INPUT DATA:
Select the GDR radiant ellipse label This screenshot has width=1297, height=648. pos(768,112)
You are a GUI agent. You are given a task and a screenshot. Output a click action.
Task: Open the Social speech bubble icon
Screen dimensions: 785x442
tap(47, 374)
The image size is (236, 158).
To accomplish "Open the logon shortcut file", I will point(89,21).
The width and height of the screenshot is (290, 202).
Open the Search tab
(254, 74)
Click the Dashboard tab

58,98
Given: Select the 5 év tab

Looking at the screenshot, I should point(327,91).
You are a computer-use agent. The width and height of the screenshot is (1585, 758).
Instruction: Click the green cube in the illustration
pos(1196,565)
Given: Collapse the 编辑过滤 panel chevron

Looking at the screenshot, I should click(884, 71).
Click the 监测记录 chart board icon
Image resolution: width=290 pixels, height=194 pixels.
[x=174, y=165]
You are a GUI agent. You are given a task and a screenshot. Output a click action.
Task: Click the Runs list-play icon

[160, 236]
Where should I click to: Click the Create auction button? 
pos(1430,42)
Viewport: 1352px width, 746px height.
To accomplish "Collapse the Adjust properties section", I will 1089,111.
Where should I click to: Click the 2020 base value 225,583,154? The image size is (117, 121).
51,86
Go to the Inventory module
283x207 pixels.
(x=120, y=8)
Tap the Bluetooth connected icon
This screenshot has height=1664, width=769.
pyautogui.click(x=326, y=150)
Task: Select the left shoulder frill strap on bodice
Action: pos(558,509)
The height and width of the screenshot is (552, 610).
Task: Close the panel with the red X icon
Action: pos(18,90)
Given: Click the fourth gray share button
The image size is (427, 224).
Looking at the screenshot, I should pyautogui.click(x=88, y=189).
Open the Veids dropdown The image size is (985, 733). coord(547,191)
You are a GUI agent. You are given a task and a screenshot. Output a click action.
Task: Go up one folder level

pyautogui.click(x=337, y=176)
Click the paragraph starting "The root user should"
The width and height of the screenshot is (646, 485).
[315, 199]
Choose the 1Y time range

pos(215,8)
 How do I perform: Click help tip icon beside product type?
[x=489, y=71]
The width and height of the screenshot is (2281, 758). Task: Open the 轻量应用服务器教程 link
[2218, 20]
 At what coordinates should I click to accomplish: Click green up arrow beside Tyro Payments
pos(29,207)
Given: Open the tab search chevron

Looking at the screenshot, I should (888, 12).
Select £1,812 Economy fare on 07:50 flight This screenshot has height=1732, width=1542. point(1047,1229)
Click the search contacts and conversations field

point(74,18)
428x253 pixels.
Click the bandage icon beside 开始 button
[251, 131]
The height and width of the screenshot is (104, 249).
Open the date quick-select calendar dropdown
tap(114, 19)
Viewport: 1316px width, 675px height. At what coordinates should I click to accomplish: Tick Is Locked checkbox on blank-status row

TRY IT:
All of the listing above should be restated word for word.

SOLVED EXERCISE:
Select the GDR radiant ellipse label This screenshot has width=1297, height=648. pos(768,112)
You are a GUI agent. You are given a task and a screenshot. Output a click action.
Task: Open the Social speech bubble icon
Screen dimensions: 785x442
tap(47, 374)
The image size is (236, 158).
To accomplish "Open the logon shortcut file", I will point(89,21).
The width and height of the screenshot is (290, 202).
Open the Search tab
(254, 74)
Click the Dashboard tab

58,98
Given: Select the 5 év tab

Looking at the screenshot, I should point(327,91).
You are a computer-use agent. The width and height of the screenshot is (1585, 758).
Instruction: Click the green cube in the illustration
pos(1196,565)
Given: Collapse the 编辑过滤 panel chevron

Looking at the screenshot, I should click(884, 71).
Click the 监测记录 chart board icon
Image resolution: width=290 pixels, height=194 pixels.
[x=174, y=165]
You are a GUI agent. You are given a task and a screenshot. Output a click action.
Task: Click the Runs list-play icon

[160, 236]
Where should I click to: Click the Create auction button? 
pos(1430,42)
Viewport: 1352px width, 746px height.
To accomplish "Collapse the Adjust properties section", I will 1089,111.
Where should I click to: Click the 2020 base value 225,583,154? The image size is (117, 121).
51,86
Go to the Inventory module
283x207 pixels.
(x=120, y=8)
Tap the Bluetooth connected icon
This screenshot has height=1664, width=769.
pyautogui.click(x=326, y=150)
Task: Select the left shoulder frill strap on bodice
Action: pos(558,509)
The height and width of the screenshot is (552, 610).
Task: Close the panel with the red X icon
Action: pos(18,90)
Given: Click the fourth gray share button
The image size is (427, 224).
Looking at the screenshot, I should pyautogui.click(x=88, y=189).
Open the Veids dropdown The image size is (985, 733). coord(547,191)
You are a GUI agent. You are given a task and a screenshot. Output a click action.
Task: Go up one folder level

pyautogui.click(x=337, y=176)
Click the paragraph starting "The root user should"
The width and height of the screenshot is (646, 485).
[315, 199]
Choose the 1Y time range

pos(215,8)
 How do I perform: Click help tip icon beside product type?
[x=489, y=71]
The width and height of the screenshot is (2281, 758). Task: Open the 轻量应用服务器教程 link
[2218, 20]
 At what coordinates should I click to accomplish: Click green up arrow beside Tyro Payments
pos(29,207)
Given: Open the tab search chevron

Looking at the screenshot, I should (888, 12).
Select £1,812 Economy fare on 07:50 flight This screenshot has height=1732, width=1542. point(1047,1229)
Click the search contacts and conversations field

point(74,18)
428x253 pixels.
Click the bandage icon beside 开始 button
[251, 131]
The height and width of the screenshot is (104, 249).
Open the date quick-select calendar dropdown
tap(114, 19)
Viewport: 1316px width, 675px height. At what coordinates should I click to accomplish: Tick Is Locked checkbox on blank-status row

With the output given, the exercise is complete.